Vim can be configured to automatically save your files when you switch to another window or application. This combines two approaches:

Approach 1: autowriteall

:set autowriteall tells Vim to automatically save the current buffer whenever you execute a command that would switch to a different buffer, such as :next, :make, :tag, or :edit. This catches many common cases.

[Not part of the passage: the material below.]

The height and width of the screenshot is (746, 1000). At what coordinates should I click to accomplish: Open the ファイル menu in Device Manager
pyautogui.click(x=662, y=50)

Approach 2: FocusLost autocmd

autocmd FocusLost * silent! wa

This creates an autocommand that triggers when Vim's terminal window loses focus (e.g., you switch to a browser or another terminal). silent! wa writes all modified buffers, and the ! after silent suppresses error messages for buffers that cannot be saved (like unnamed buffers).

Related options:

  • :set autowrite - Saves on a smaller set of commands (:make, :next, etc.)
  • :set autowriteall - Saves on a broader set of commands
  • autocmd FocusLost * silent! wa - Saves when the terminal loses focus
  • autocmd BufLeave * silent! w - Saves when leaving any buffer

Note: FocusLost requires terminal support. It works in GVim, Neovim, and most modern terminal emulators. Some older terminals may not send the focus event.

Example

Add to your ~/.vimrc:

set autowriteall
autocmd FocusLost * silent! wa

Now your workflow becomes:

  1. Edit a file in Vim
  2. Switch to your browser to test changes (Alt-Tab)
  3. Vim automatically saves all modified files
  4. Your changes are immediately available

This is especially useful for web development where you constantly switch between editor and browser, or when using a file watcher that triggers builds on save.